== Directions for this task ==
In the data that follows, find the line with "Click the article"; transcribe it, every later line up to the one with "You are a computer-use agent. The image", and that line as well, exactly and with no others.

== Task material ==
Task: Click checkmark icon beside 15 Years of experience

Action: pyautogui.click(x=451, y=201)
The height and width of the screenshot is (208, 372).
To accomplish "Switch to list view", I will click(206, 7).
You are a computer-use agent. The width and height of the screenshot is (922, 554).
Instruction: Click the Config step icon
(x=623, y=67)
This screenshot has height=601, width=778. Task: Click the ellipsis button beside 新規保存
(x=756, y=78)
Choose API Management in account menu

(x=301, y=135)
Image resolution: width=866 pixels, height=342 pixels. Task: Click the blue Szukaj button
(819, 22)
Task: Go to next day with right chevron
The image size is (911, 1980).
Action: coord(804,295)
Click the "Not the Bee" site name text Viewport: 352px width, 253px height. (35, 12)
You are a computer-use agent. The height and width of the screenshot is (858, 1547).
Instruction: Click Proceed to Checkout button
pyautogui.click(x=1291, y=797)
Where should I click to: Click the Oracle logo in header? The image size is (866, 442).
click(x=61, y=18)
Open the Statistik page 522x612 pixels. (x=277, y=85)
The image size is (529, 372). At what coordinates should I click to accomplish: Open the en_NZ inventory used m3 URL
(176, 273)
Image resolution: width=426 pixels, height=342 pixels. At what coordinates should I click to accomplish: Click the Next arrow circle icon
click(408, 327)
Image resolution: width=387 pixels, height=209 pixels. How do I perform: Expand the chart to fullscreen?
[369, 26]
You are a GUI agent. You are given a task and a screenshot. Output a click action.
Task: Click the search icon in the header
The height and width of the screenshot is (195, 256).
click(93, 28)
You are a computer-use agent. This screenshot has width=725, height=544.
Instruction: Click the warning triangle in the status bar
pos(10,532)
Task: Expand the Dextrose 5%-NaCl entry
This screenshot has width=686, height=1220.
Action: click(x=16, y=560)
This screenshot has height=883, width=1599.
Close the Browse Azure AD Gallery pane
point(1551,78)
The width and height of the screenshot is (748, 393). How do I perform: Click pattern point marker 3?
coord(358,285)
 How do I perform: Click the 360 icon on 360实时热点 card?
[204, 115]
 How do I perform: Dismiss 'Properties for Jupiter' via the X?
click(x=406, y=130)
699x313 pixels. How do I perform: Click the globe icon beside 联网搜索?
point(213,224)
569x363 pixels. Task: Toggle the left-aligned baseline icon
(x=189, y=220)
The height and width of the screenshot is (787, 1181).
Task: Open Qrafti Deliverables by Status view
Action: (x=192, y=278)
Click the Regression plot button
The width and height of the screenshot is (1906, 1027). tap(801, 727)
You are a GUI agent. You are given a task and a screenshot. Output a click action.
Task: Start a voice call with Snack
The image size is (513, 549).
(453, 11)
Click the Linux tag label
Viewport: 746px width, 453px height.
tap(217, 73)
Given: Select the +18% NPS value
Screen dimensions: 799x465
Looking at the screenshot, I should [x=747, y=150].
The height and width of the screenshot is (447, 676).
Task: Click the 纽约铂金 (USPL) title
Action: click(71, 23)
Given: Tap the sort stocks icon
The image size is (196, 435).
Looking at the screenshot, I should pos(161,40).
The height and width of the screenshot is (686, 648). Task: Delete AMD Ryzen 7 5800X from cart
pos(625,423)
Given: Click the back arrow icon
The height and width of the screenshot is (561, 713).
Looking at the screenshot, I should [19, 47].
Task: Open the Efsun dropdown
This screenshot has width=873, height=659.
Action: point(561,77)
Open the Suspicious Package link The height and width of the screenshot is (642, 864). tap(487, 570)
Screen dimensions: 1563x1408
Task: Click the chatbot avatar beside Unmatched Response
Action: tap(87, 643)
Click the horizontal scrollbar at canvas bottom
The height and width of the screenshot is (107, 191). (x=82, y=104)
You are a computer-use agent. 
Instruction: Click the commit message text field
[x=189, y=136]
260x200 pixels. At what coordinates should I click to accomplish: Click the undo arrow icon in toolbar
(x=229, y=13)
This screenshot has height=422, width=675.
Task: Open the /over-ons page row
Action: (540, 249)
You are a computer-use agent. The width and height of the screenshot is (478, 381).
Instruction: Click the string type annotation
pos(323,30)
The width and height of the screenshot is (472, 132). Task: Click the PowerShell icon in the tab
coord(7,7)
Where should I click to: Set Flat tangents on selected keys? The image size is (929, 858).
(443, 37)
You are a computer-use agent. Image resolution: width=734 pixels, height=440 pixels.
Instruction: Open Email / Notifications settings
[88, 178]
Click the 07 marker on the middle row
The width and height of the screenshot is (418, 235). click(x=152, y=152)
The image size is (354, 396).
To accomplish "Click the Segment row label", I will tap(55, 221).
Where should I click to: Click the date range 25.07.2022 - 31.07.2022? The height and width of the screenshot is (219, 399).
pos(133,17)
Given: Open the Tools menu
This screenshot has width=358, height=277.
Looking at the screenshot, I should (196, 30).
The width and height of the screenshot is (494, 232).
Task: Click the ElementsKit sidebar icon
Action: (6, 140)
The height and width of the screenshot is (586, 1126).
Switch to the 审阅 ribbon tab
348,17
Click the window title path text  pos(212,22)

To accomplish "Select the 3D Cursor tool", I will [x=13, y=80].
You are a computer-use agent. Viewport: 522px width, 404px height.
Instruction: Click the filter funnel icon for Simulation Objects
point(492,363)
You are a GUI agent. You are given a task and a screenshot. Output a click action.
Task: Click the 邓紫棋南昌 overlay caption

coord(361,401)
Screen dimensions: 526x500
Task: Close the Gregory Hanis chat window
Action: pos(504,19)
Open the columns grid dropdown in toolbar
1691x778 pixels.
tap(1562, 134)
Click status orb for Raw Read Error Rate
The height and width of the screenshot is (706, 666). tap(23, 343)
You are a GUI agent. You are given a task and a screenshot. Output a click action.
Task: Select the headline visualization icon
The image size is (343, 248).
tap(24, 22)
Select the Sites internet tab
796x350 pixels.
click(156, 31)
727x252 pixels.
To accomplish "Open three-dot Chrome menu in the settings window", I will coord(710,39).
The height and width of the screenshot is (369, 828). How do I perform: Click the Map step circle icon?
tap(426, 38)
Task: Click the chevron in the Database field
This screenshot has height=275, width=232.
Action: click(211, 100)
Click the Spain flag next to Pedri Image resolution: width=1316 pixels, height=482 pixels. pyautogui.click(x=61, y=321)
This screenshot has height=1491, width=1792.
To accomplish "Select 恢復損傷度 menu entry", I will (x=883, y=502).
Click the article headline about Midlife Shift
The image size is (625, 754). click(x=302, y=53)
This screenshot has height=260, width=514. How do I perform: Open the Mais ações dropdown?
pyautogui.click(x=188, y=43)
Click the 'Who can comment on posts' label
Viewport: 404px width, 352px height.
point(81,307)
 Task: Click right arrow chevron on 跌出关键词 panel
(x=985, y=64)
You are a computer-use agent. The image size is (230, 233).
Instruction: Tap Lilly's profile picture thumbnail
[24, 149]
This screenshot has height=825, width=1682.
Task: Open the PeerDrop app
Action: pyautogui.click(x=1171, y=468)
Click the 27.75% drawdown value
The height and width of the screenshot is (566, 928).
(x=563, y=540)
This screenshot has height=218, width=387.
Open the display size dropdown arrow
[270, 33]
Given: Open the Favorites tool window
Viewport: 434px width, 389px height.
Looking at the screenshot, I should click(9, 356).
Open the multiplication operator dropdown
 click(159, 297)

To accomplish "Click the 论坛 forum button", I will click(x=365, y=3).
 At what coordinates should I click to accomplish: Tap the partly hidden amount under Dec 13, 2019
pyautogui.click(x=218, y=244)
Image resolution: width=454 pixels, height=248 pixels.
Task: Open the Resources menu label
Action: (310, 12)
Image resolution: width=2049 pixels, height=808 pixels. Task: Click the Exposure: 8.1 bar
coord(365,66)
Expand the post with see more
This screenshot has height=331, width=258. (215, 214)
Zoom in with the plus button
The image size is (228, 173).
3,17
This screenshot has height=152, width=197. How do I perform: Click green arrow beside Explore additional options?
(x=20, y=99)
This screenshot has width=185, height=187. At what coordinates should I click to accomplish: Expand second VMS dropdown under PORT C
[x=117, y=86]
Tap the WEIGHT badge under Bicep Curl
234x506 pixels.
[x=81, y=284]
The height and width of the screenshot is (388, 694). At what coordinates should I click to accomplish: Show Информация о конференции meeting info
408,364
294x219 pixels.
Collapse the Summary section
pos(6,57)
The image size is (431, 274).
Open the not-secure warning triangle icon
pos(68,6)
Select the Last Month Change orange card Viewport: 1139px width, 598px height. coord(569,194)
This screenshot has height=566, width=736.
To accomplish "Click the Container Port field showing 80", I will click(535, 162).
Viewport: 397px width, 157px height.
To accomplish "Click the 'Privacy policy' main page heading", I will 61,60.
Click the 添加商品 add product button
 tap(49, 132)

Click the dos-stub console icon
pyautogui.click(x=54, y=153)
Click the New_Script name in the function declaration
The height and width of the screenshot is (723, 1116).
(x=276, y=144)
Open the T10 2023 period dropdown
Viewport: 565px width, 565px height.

== The completed task ==
Click the article headline about Midlife Shift
The image size is (625, 754). click(x=302, y=53)
This screenshot has height=260, width=514. How do I perform: Open the Mais ações dropdown?
pyautogui.click(x=188, y=43)
Click the 'Who can comment on posts' label
Viewport: 404px width, 352px height.
point(81,307)
 Task: Click right arrow chevron on 跌出关键词 panel
(x=985, y=64)
You are a computer-use agent. The image size is (230, 233).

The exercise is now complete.